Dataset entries
*** Begin section ***

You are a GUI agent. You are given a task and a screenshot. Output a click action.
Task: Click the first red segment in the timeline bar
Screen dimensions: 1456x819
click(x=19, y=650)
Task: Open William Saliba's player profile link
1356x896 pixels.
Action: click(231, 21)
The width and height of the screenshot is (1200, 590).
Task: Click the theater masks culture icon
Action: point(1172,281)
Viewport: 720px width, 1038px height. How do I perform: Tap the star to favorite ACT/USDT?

*** End section ***

* Problem details: Reproduce the data exactly, omitting nothing.

* Worked solution:
You are a GUI agent. You are given a task and a screenshot. Output a click action.
Task: Click the first red segment in the timeline bar
Screen dimensions: 1456x819
click(x=19, y=650)
Task: Open William Saliba's player profile link
1356x896 pixels.
Action: click(231, 21)
The width and height of the screenshot is (1200, 590).
Task: Click the theater masks culture icon
Action: point(1172,281)
Viewport: 720px width, 1038px height. How do I perform: Tap the star to favorite ACT/USDT?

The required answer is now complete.